Though there is lots of evidence of states retreating from high-stakes teacher evaluations (a topic of a forthcoming NCTQ report), you'd be hard-pressed to find anyone who doesn't think evaluations ought to be fair and accurate, no matter how they are used. That includes being relatively consistent.
A new study calls attention to unfortunate consistency problems—even in an evaluation system that appears to align with best practices—concerning enough to warrant additional study and, perhaps, some adjustments in practices.
Examining New Mexico's NMTEACH evaluation system, researchers Sy Doan of Vanderbilt University and Jonathan Schweig and Kata Mihaly of RAND Corporation find that as many as 40 percent of teachers would have received a different composite rating (using simulated scores built from the typical range of scores teachers earn) if evaluated again that same school year.
High rates of inconsistency like these could be reduced by improving the reliability of individual measures feeding into the evaluations. For example, better consistency can be achieved by adding more observations involving multiple raters, or when student surveys are used, setting a minimum number of responses for the responses to be considered valid.
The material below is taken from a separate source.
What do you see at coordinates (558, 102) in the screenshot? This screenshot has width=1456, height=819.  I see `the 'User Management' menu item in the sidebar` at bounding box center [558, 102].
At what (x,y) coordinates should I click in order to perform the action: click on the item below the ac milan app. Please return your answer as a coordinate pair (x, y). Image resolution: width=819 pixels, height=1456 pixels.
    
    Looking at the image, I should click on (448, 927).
Value-added measures (VAMs) of teacher performance produced the most inconsistencies, especially when they comprised a larger share of the summative measure, but those too can be reduced by using a composite VAM score based on a three-year average, not a single year. In addition to this long-recommended practice, researchers suggest setting a minimum number of students contributing to the VAM score in order to generate more accurate VAM results.
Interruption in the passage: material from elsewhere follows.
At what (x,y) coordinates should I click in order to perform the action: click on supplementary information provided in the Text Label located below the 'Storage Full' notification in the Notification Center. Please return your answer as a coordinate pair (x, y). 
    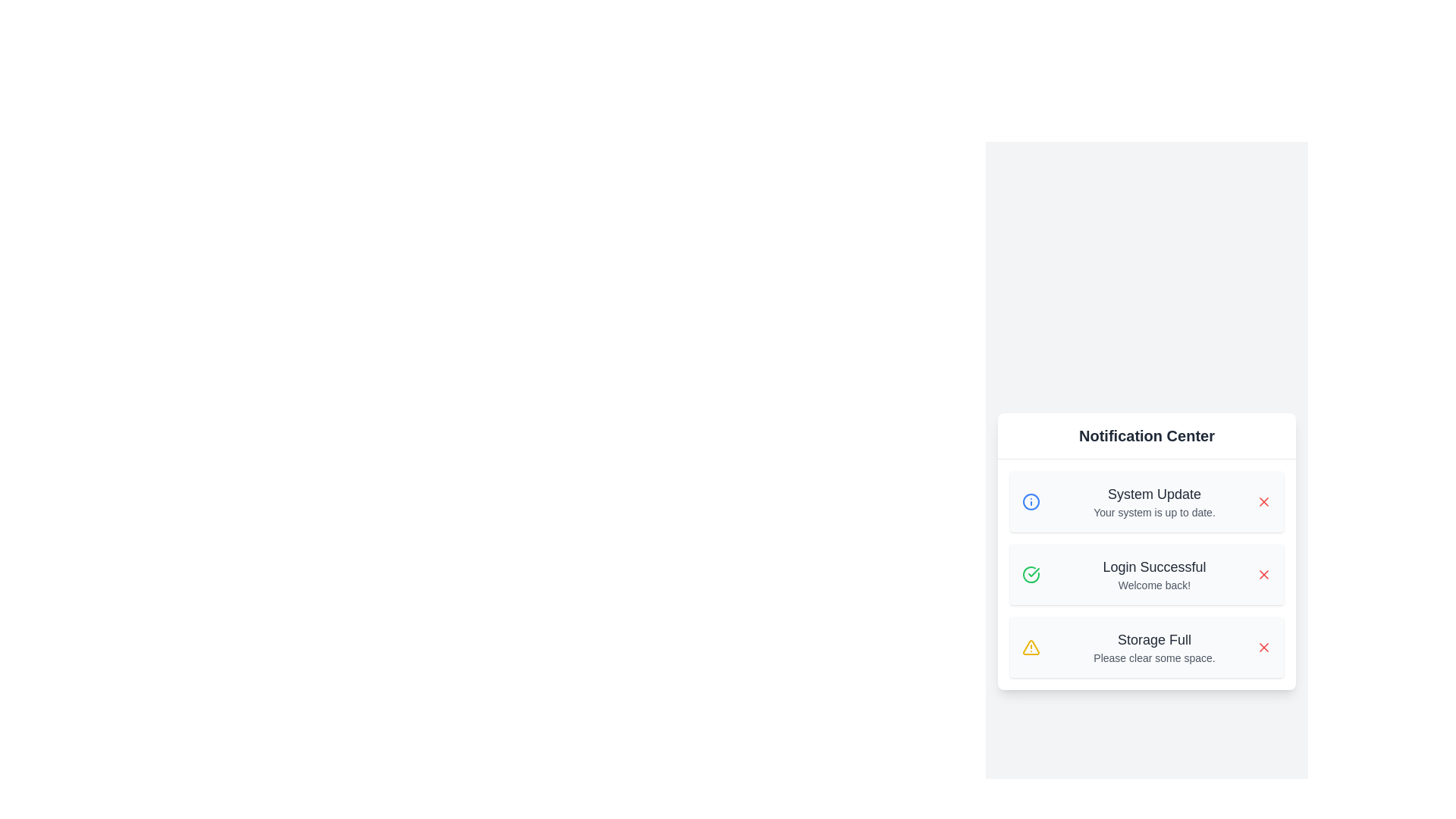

One finding suggests that using four or five rating levels may have a downside. It turns out that a five-level system exposes the evaluation to more inconsistency than a three-level system, with the majority of these inconsistencies found in the middle—where most teachers' ratings fall. Fewer classifications may be prudent, but importantly, each rating category needs to serve a real purpose (e.g. they are attached to specific interventions). It also suggests that summative teacher evaluation ratings may still be useful for high-stakes decisions about teachers at the high and low extremes of the scale, where ratings are more consistent.
While this analysis offers helpful practical advice, it is important to note that the study isolated consistency without examining the overlap with accuracy. (The researchers themselves note that teachers' ratings should naturally be somewhat inconsistent from year to year, as teachers improve over time.) One of the solutions available to schools is to place heavier emphasis on observations to achieve more consistent results, but since observations are more open to bias, this step could result in a less accurate rating.
The emerging research from an early adopter state like New Mexico suggests that states and districts would be wise to build nimble, flexible systems that are amenable to mid-course corrections.